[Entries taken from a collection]
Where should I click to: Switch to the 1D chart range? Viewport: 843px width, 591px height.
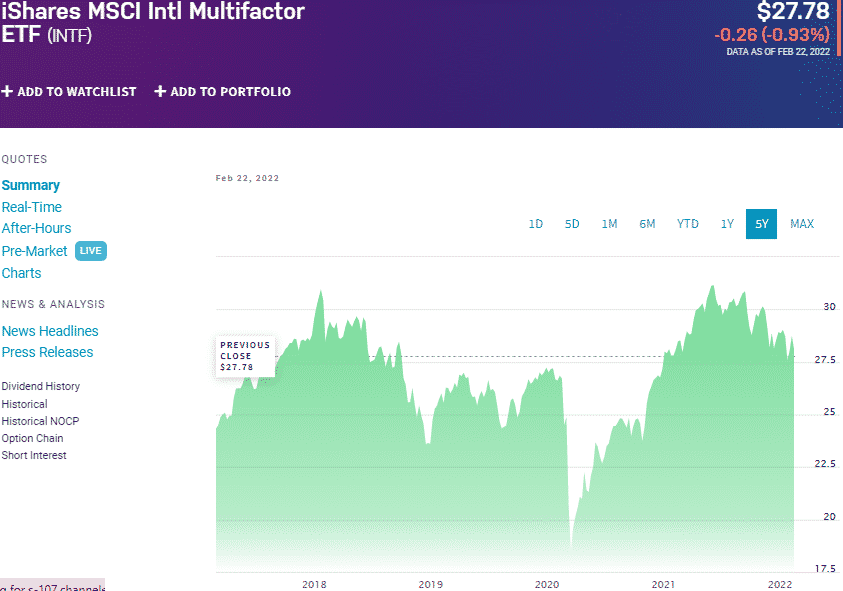[x=535, y=224]
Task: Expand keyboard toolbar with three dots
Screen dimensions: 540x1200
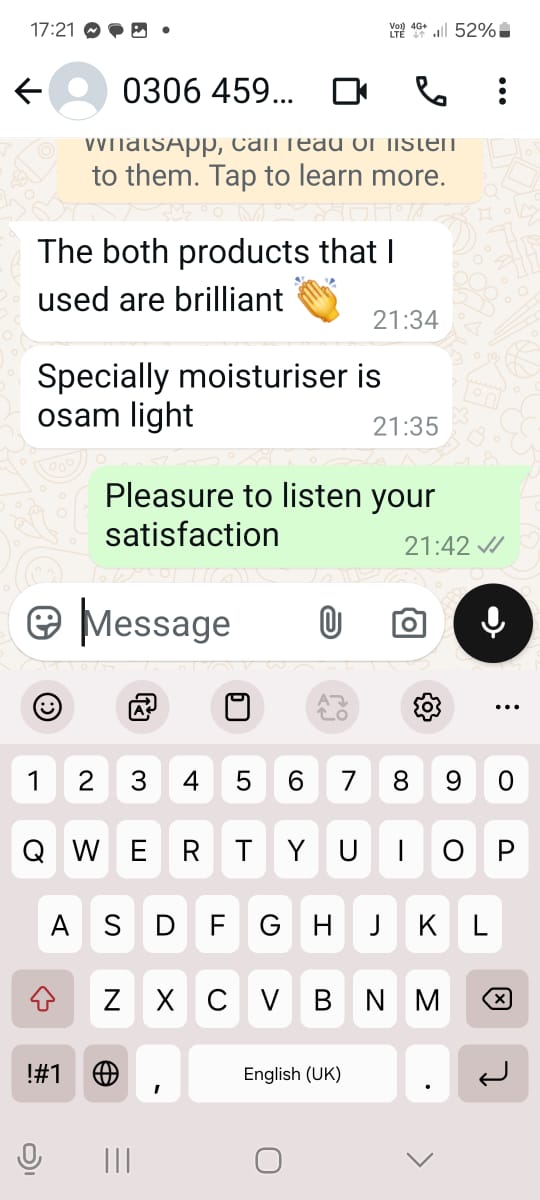Action: pos(507,707)
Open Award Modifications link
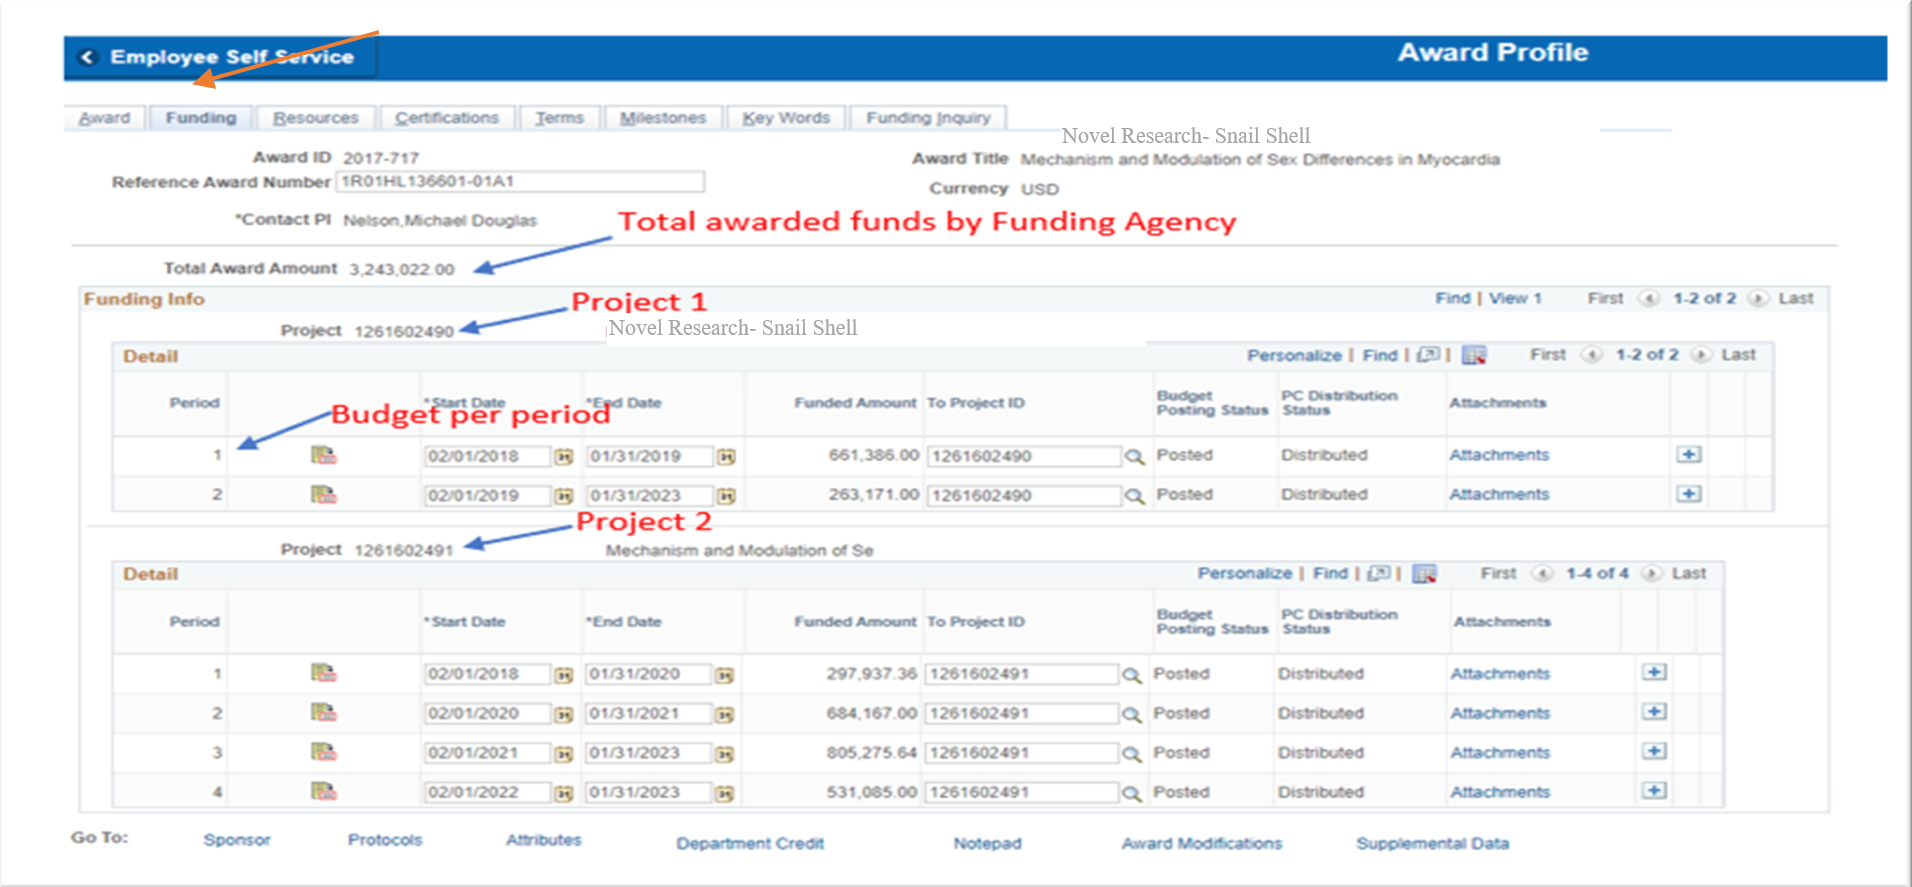Viewport: 1912px width, 887px height. 1201,844
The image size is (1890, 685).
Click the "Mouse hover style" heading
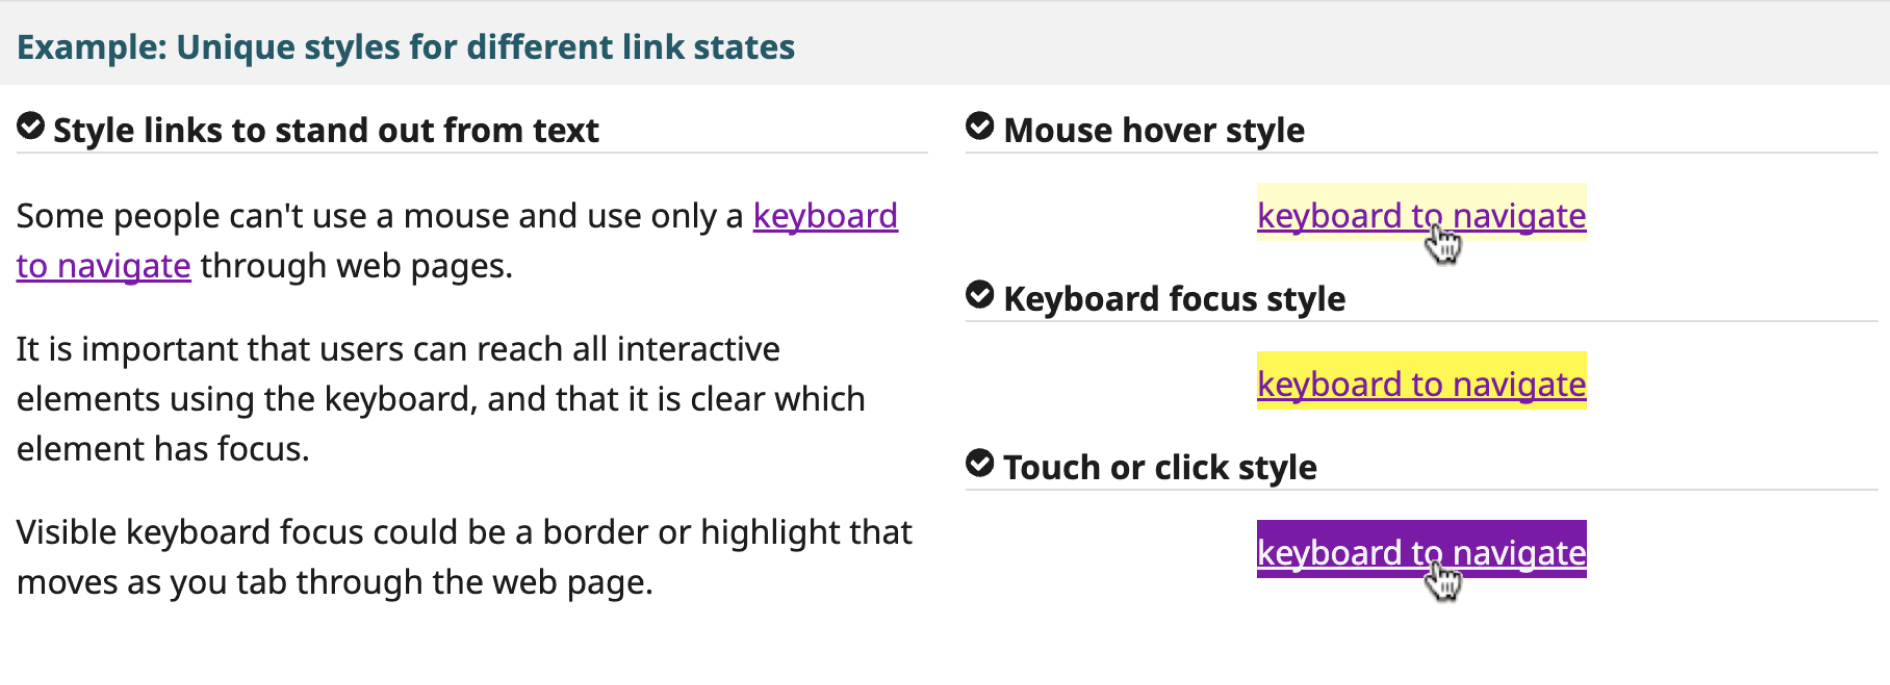pyautogui.click(x=1154, y=130)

What the exercise asks:
Please copy exactly, and only, the lines from the one that contains "Screen dimensions: 540x1200" through the last line of the data above, omitting all pictures.

Answer to this exercise:
Screen dimensions: 540x1200
Action: pos(507,707)
Open Award Modifications link
Viewport: 1912px width, 887px height. 1201,844
The image size is (1890, 685).
Click the "Mouse hover style" heading
pyautogui.click(x=1154, y=130)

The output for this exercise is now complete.